## EXERCISE SET
A: Using the passage on the men chosen for the party, list every man it says had been a soldier.
B: From the passage on the men chosen for the party, reproduce word for word the stretch from "Whiting, a Londoner, had" through "opinion of him.".

## SOURCE EXTRACT
These were the best men I could find. All were ready to face fire or water, in hopes of regaining by desperate exploits, a portion, at least, of that liberty which had been forfeited to the laws of their country. This was always a favourite service with the best disposed of the convict prisoners, for in the event of their meriting, by their good conduct, a favourable report on my return, the government was likely to grant them some indulgence. I chose these men either from the characters they bore, or according to their trade or particular qualifications: thus:
Burnett was the son of a respectable house-carpenter on the banks of the Tweed, where he had been too fond of shooting game, his only cause of trouble.
Whiting, a Londoner, had been a soldier in the Guards.
Woods had been found useful in the department as a surveyor’s man; in which capacity he first came under my notice, after he had been long employed as a boatman in the survey of the coast, and having become, in consequence, ill from scurvy, he made application to me to be employed on shore. The justness of his request, and the services he had performed, prepossessed me in his favour, and I never afterwards had occasion to change my good opinion of him.
John Palmer was a sailmaker as well as a sailor, and both he and Jones had been on board a man-of-war, and were very handy fellows.
Worthington was a strong youth, recently arrived from Nottingham. He was nicknamed by his comrades Five-o’clock, from his having, on the outset of the journey, disturbed them by insisting that the hour was five o’clock soon after midnight, from his eagerness to be ready in time in the morning.
I never saw Souter’s diploma, but his experience and skill in surgery were sufficient to satisfy us, and to acquire for him from the men the appellation of The Doctor.
Robert Muirhead had been a soldier in India, and banished, for some mutiny, to New South Wales; where his steady conduct had obtained for him an excellent character.
Delaney and Foreham were experienced men in driving cattle.
Joseph Jones, originally a London groom, I had always found intelligent and trustworthy.
Bombelli could shoe horses, and was afterwards transferred to my service by Mr. Sempill in lieu of a very turbulent character, whom I left behind, and who declared it to be his firm determination to be hanged.
Cussack had been a bog surveyor in Ireland; he was an honest creature, but had got somehow implicated in a charge of administering unlawful oaths.
Brown had been a soldier, and subsequently was assistant coachman to the Marquis of ——.
Dawkins was an old tar, in whom Mr. White, himself formerly an officer in the Indian navy, placed much confidence.
Equipment.
Thus it had been my study, in organising this party, to combine proved men of both services with some neat-handed mechanics, as engineers, and it now formed a respectable body of men, for the purpose for which it was required.

## EXTRACTED INFORMATION
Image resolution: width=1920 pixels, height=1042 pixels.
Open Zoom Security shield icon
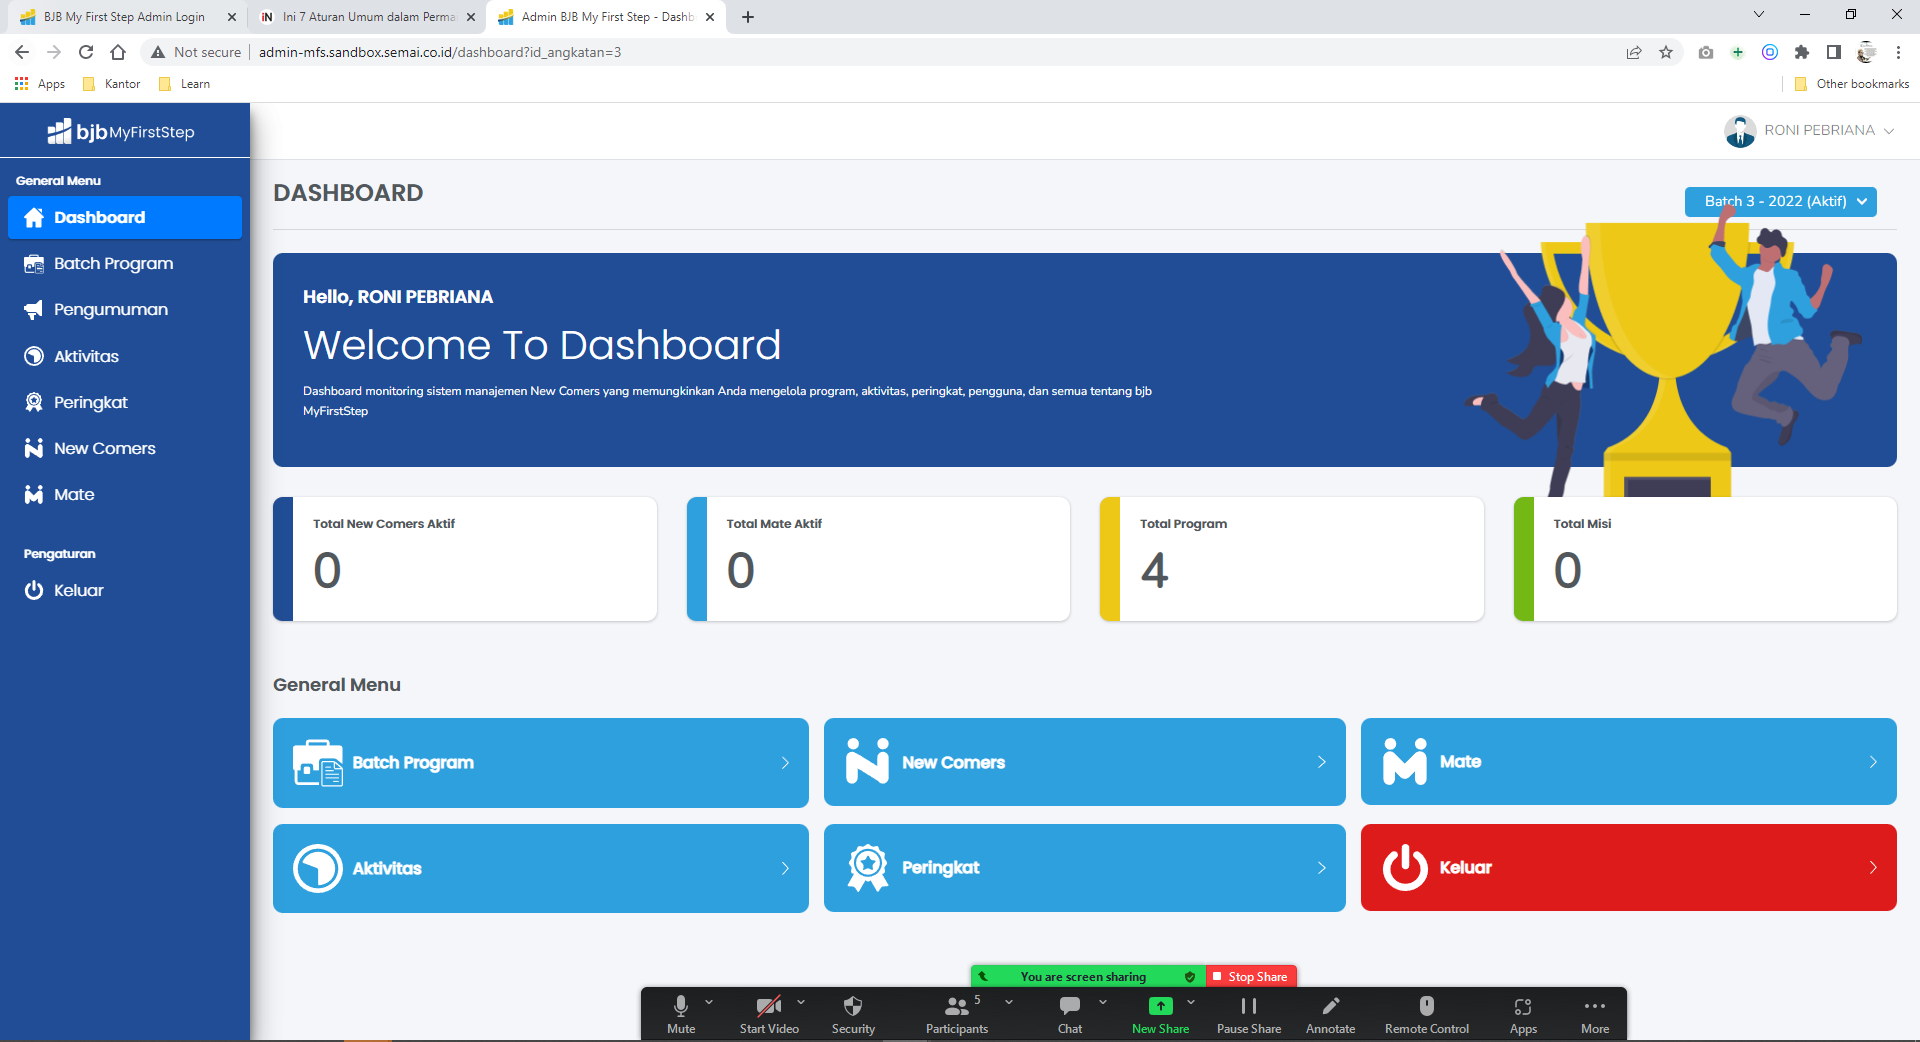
---
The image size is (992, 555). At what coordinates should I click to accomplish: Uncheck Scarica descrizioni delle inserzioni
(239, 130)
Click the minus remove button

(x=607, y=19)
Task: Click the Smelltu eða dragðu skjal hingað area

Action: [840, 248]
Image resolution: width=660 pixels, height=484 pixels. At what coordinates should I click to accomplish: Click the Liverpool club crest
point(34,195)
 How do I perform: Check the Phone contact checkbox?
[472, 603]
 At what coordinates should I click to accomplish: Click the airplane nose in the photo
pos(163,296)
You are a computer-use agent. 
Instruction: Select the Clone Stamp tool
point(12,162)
---
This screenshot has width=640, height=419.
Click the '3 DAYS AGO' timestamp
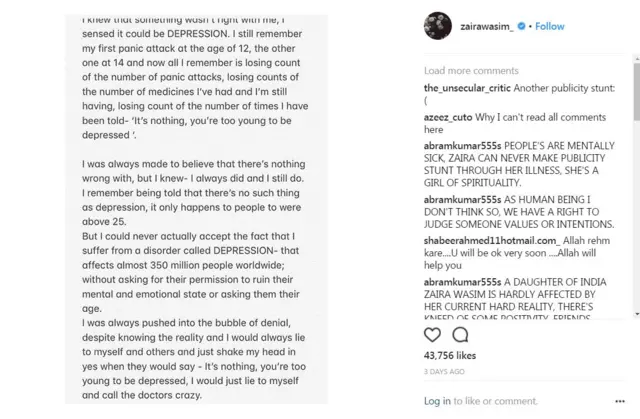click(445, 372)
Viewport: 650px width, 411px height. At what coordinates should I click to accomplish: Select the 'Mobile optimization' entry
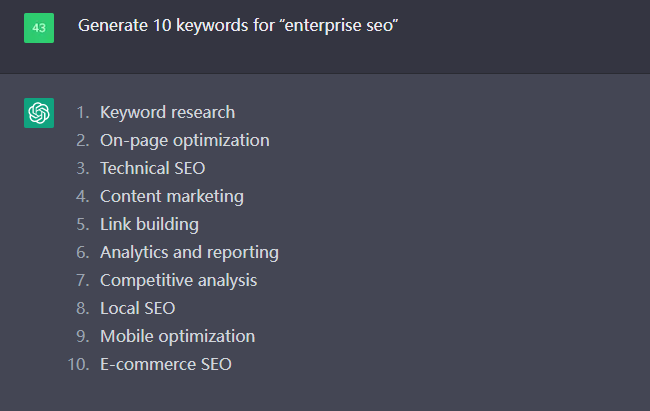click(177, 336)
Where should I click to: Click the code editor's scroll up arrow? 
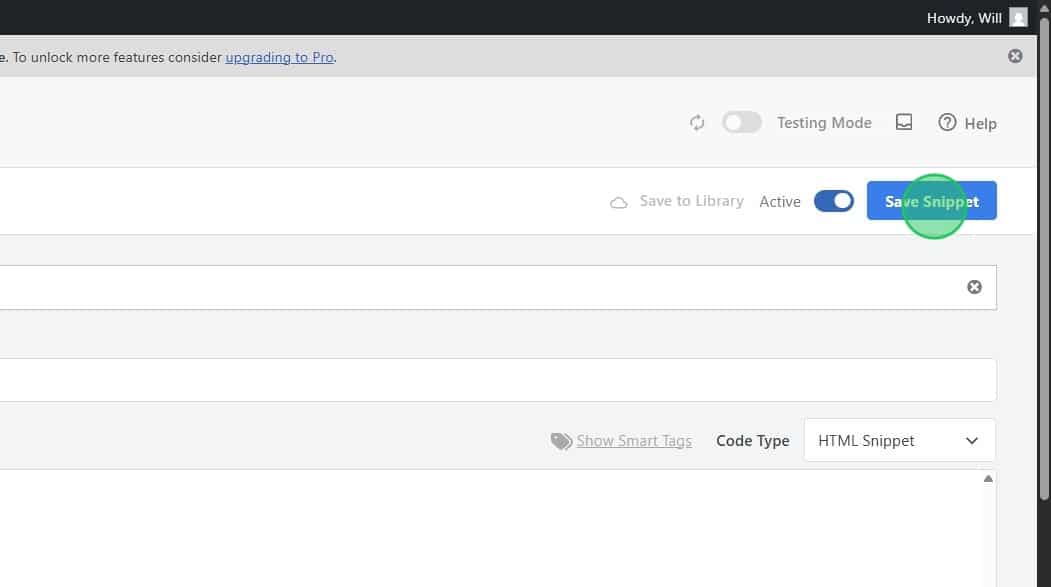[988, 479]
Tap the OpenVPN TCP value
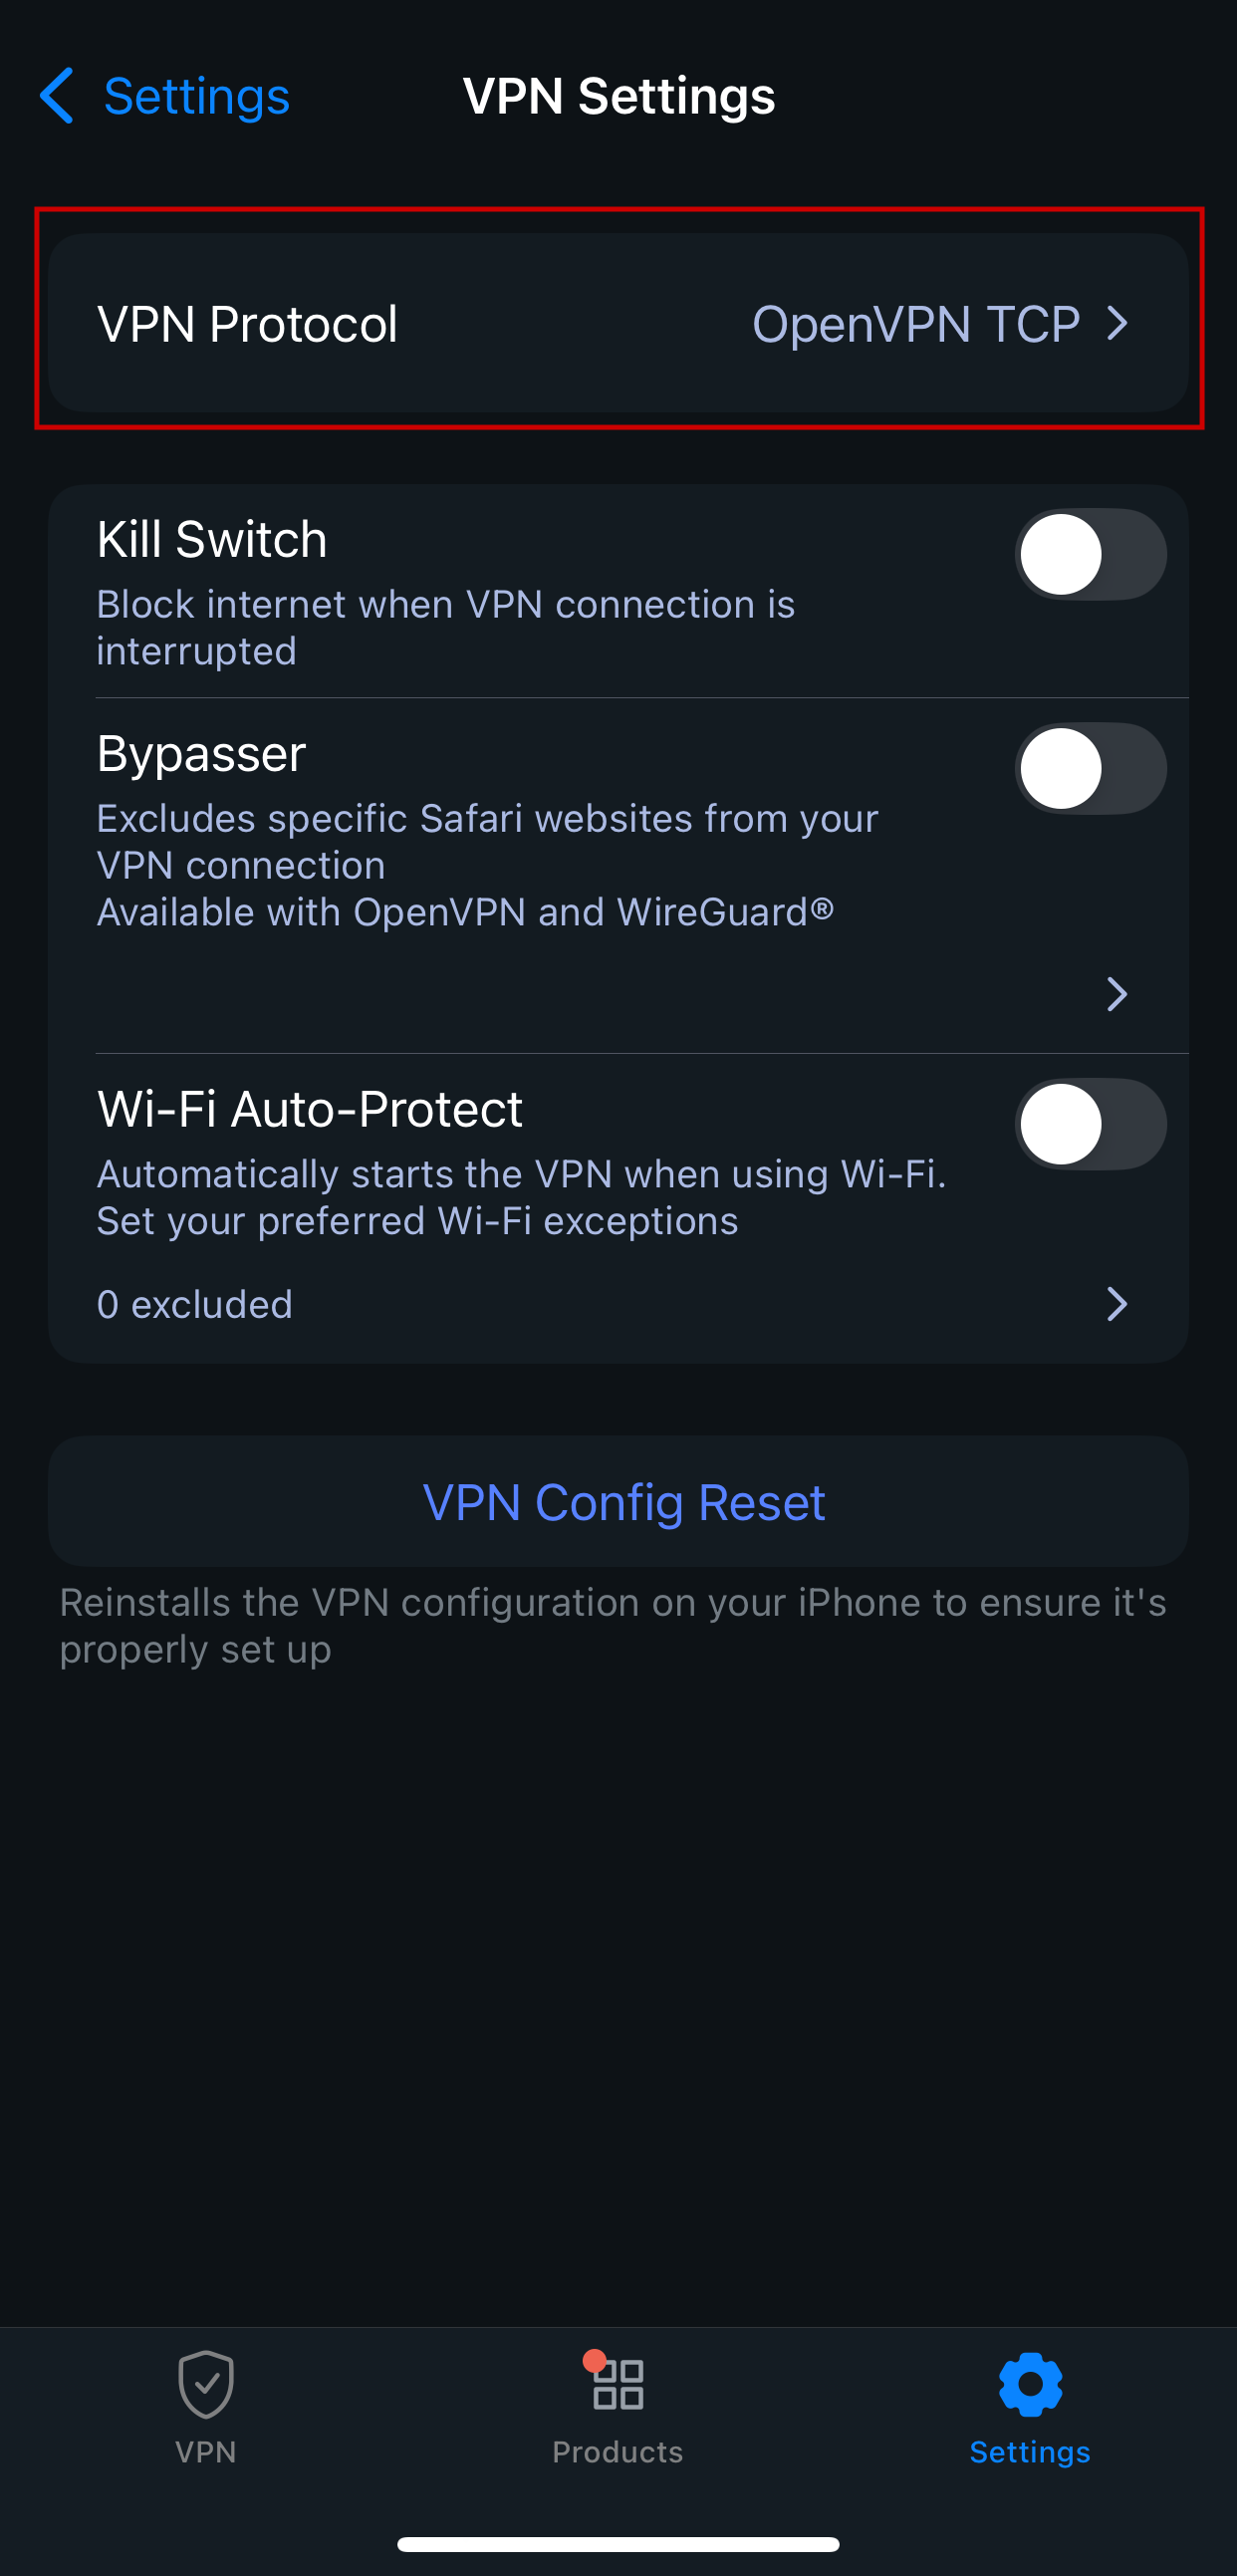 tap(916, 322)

## ANSWERS TO THE EXERCISE
A:
- Whiting, who had been a soldier in the Guards
- Robert Muirhead, who had been a soldier in India
- Brown, who had been a soldier and was later assistant coachman to the Marquis of ——

B:
Whiting, a Londoner, had been a soldier in the Guards.
Woods had been found useful in the department as a surveyor’s man; in which capacity he first came under my notice, after he had been long employed as a boatman in the survey of the coast, and having become, in consequence, ill from scurvy, he made application to me to be employed on shore. The justness of his request, and the services he had performed, prepossessed me in his favour, and I never afterwards had occasion to change my good opinion of him.